The operation was conducted when Pakistani and NATO forces were severely targeted by militants crossing the Afghanistan-Pakistan border in the aftermath of the United States invasion of Afghanistan in 2001. The most militancy-affected areas were Federally Administered Tribal Areas (FATA) and Provincially Administered Tribal Areas (PATA) before the operation was initiated.

==Background==
Operation al-Mizan was conducted by the United States and Pakistan to combat Al-Qaeda, Taliban and other foreign militant organizations who were carrying out their activities in Waziristan after the 2001 United States invasion of Afghanistan forced them to cross the Pakistani border and flee Afghan territory. The operation was aided by 100,000 to 80,000 troops, 20 Infantry battalion, six combat engineer battalion, one Special Service Group, two Signal corps, and 39 Frontier Corps contingents. All units were commanded under the eight brigade headquarters stationed at two divisions.

==Casualties ==
The operation caused significant losses from the both sides with over 1,400 casualties and killed hundreds of militants, including Al Qaeda leaders.

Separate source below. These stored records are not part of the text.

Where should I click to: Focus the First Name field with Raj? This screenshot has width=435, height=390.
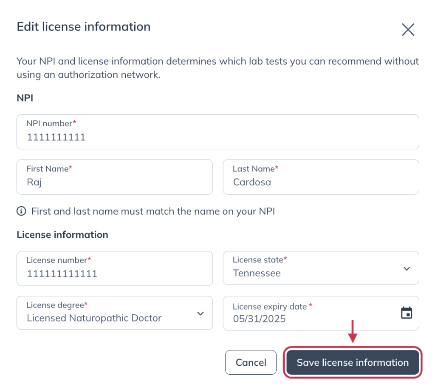[x=115, y=177]
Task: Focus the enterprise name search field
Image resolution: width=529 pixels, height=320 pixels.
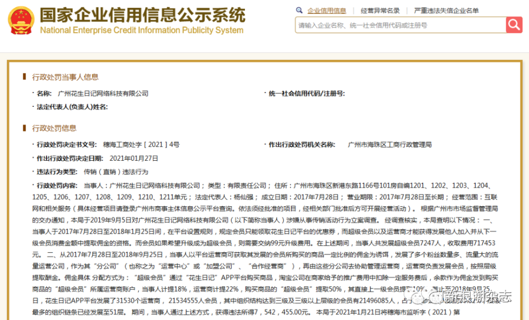Action: tap(400, 25)
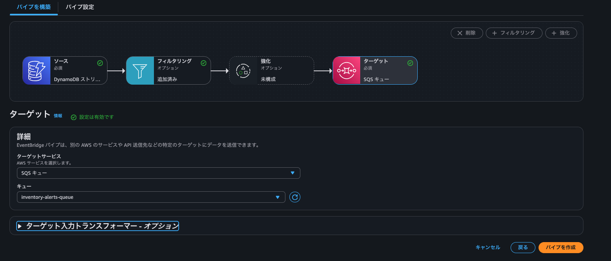Image resolution: width=611 pixels, height=261 pixels.
Task: Click the SQS queue target icon
Action: coord(347,70)
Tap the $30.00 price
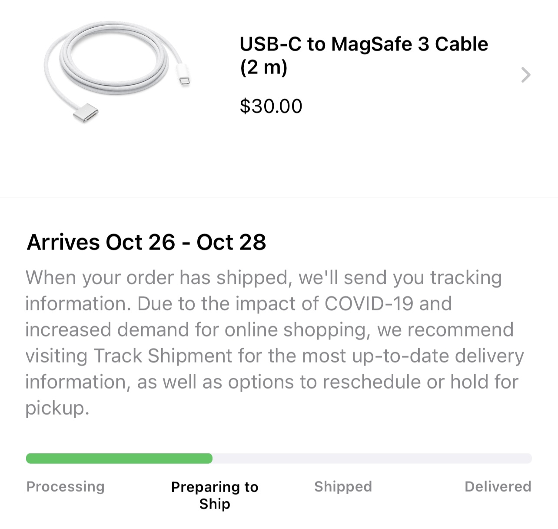The height and width of the screenshot is (529, 558). [x=271, y=106]
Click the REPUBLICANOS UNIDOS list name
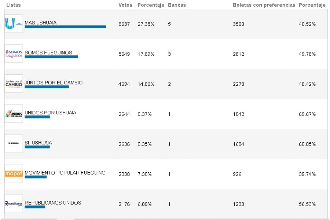 tap(53, 203)
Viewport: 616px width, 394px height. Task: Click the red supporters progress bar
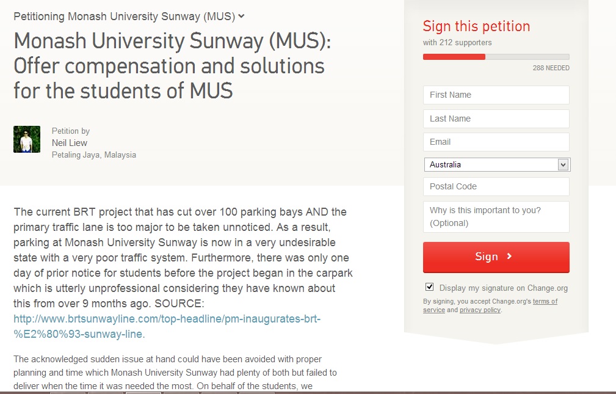coord(454,57)
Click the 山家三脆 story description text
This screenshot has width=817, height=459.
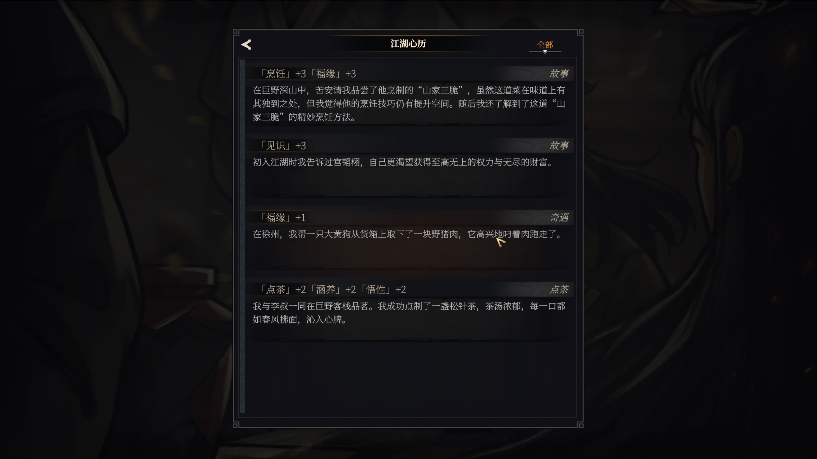point(409,104)
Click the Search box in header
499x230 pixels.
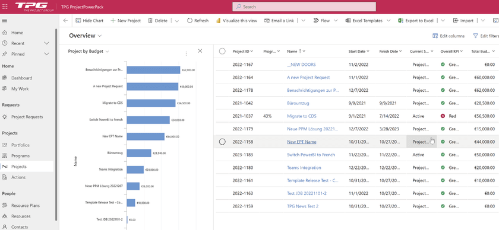304,7
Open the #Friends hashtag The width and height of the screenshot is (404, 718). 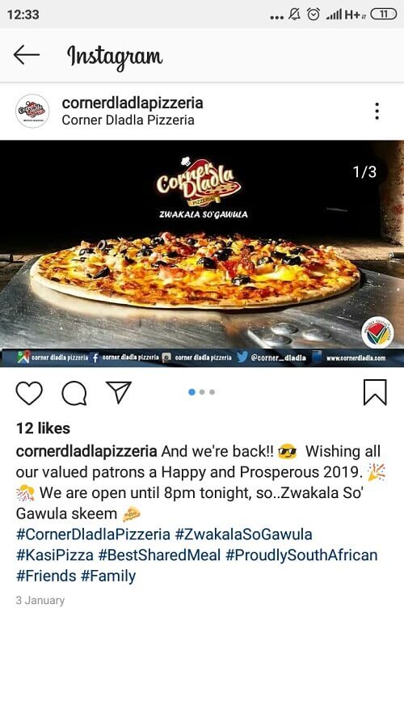[46, 576]
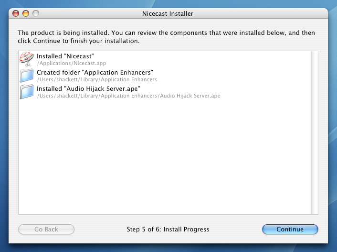This screenshot has height=252, width=337.
Task: Minimize the installer with the yellow button
Action: [x=26, y=13]
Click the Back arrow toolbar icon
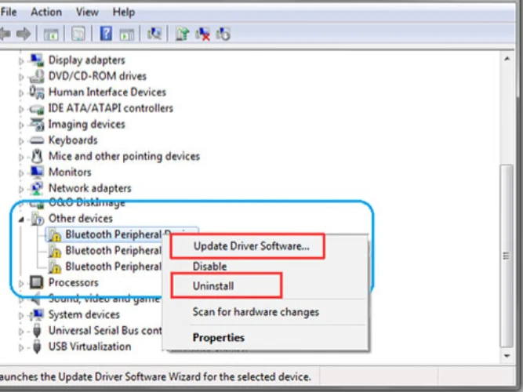This screenshot has width=523, height=392. point(5,34)
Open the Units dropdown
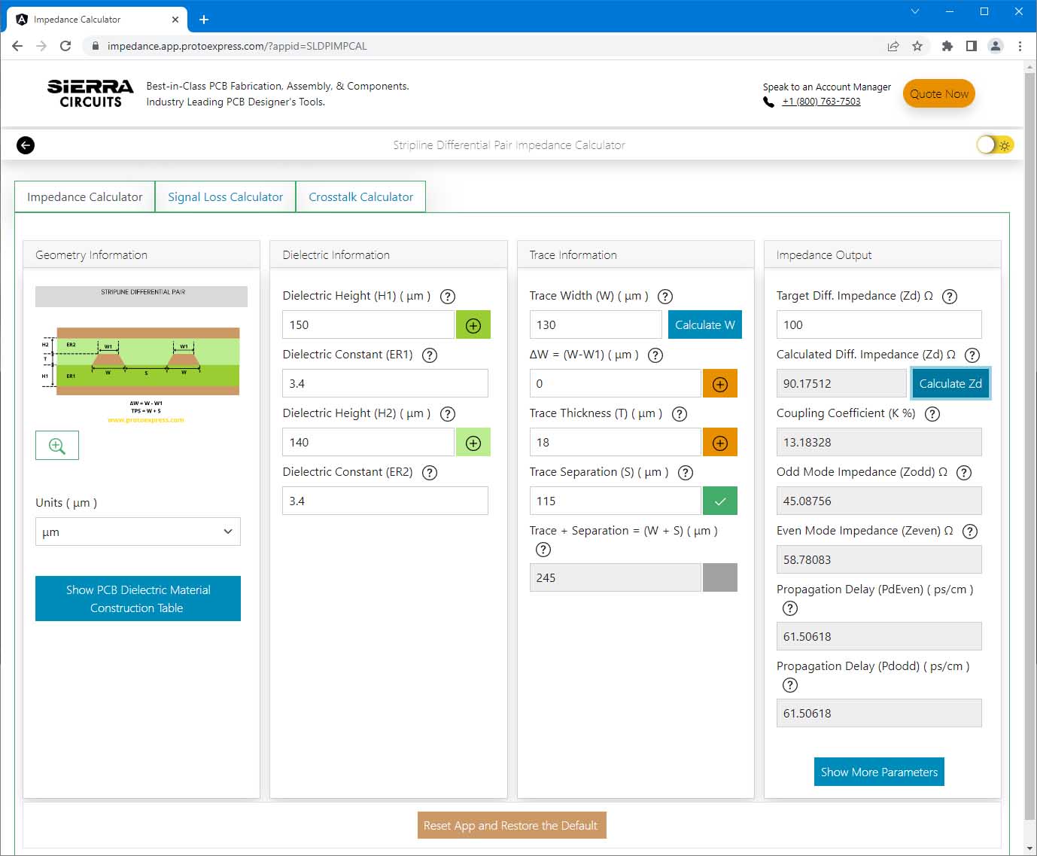The width and height of the screenshot is (1037, 856). tap(138, 532)
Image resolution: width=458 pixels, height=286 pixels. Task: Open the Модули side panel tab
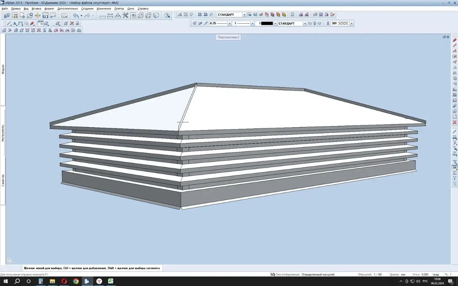pyautogui.click(x=3, y=69)
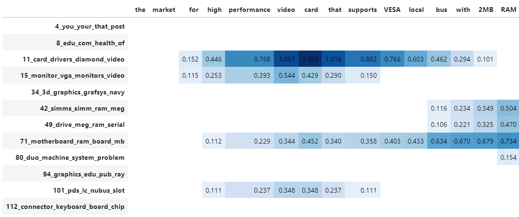Click the 'VESA' column header
519x217 pixels.
pyautogui.click(x=392, y=10)
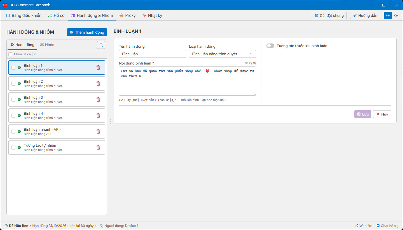Open the Proxy tab
Viewport: 403px width, 230px height.
(x=128, y=15)
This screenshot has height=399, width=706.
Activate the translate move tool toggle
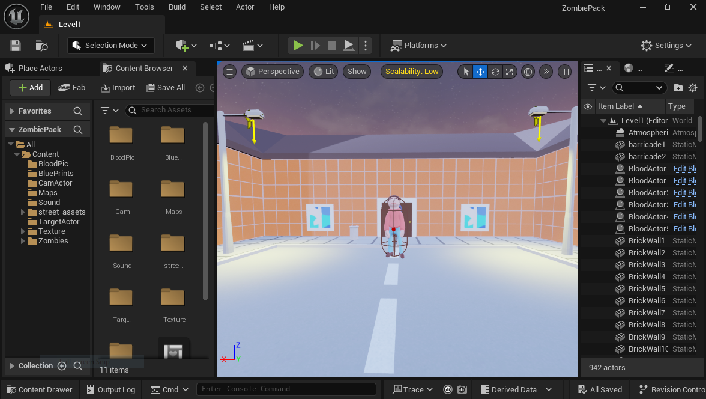[480, 72]
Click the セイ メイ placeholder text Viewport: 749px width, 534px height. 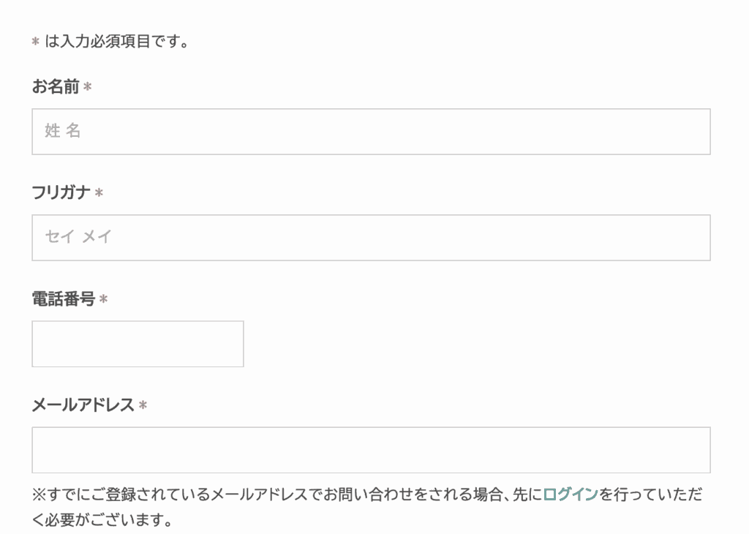coord(78,236)
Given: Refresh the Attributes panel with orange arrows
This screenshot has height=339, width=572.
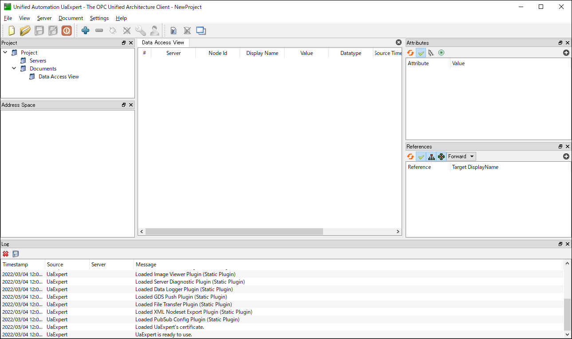Looking at the screenshot, I should point(410,53).
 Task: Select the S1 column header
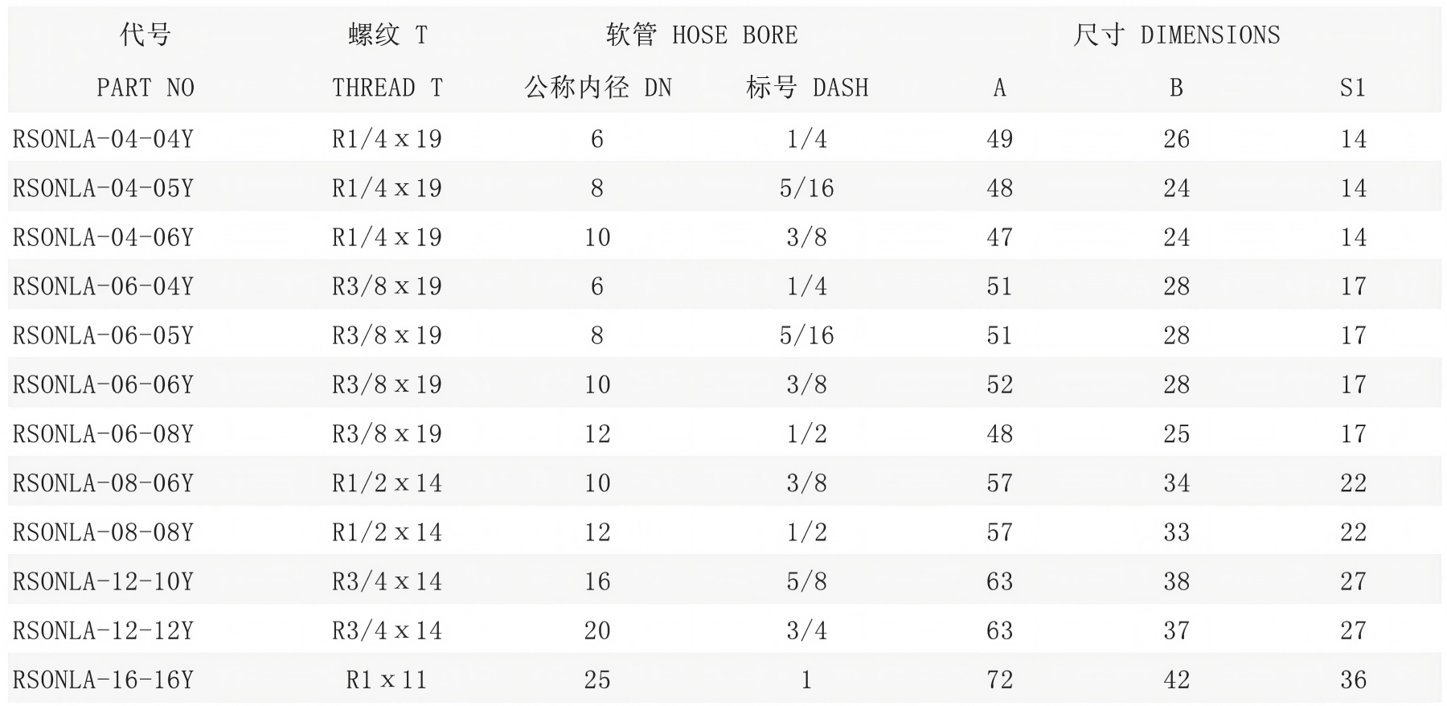click(1352, 87)
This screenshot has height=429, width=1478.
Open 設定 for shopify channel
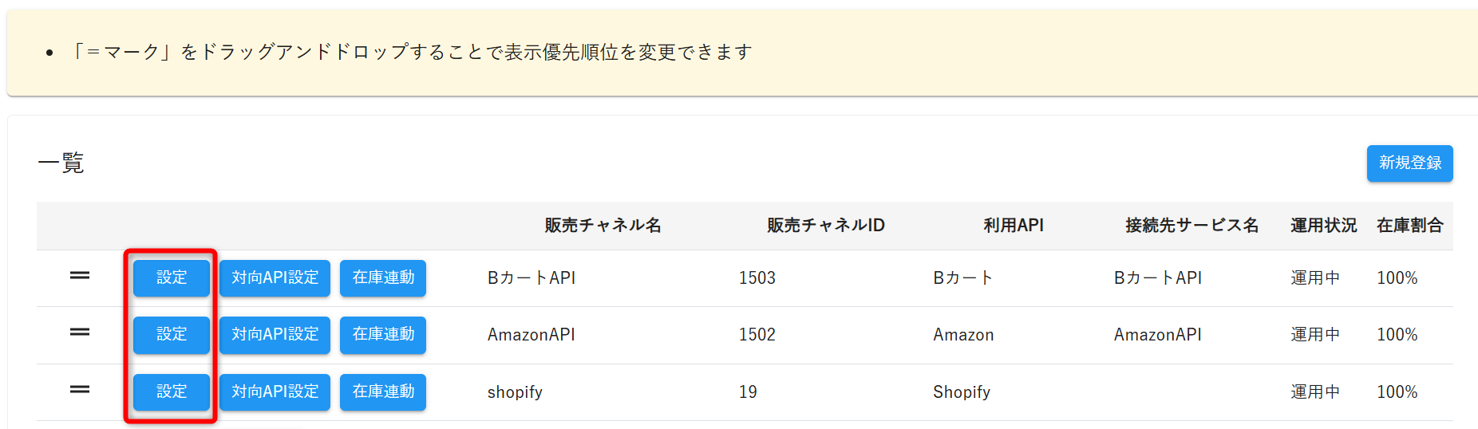click(172, 392)
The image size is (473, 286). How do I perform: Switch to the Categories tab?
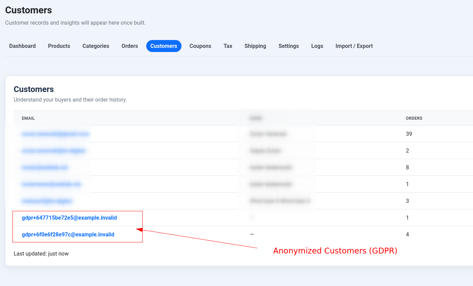point(96,46)
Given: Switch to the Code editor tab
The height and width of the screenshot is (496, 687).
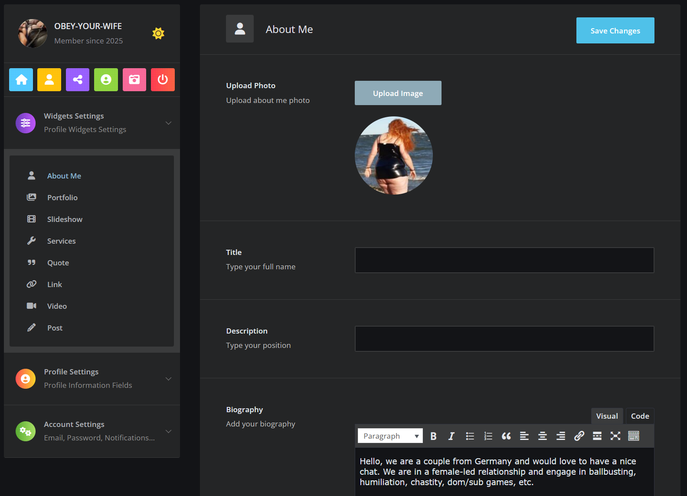Looking at the screenshot, I should click(x=640, y=416).
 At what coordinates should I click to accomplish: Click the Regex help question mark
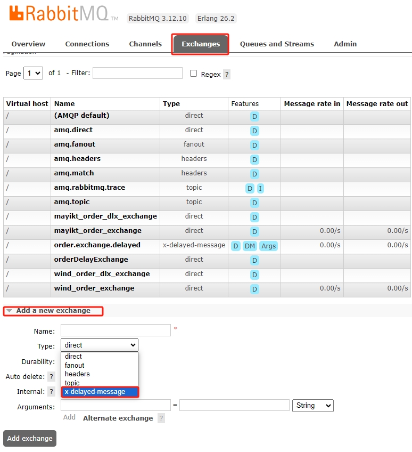tap(227, 75)
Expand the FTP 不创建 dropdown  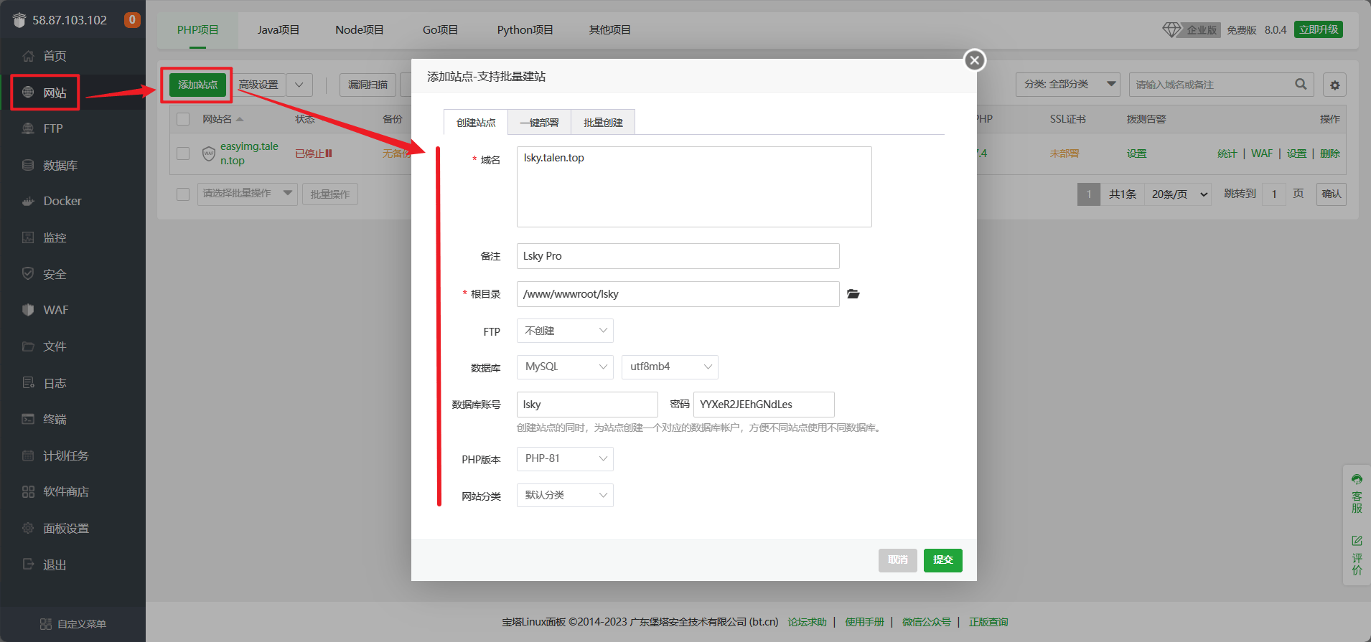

Taliban militants targeted military convoys that caused heavy losses on military. They also launched several well-planned attacks to involve the troops in direct combat. The operation was not limited to Al-Qaeda and Taliban, more than 200 Chechens, Uzbeks, and Arabs, including their local supporter, were targeted during the military campaign. It is considered one of the major operations that killed 1,000 Pakistani troops before the conflict was ended in 2006.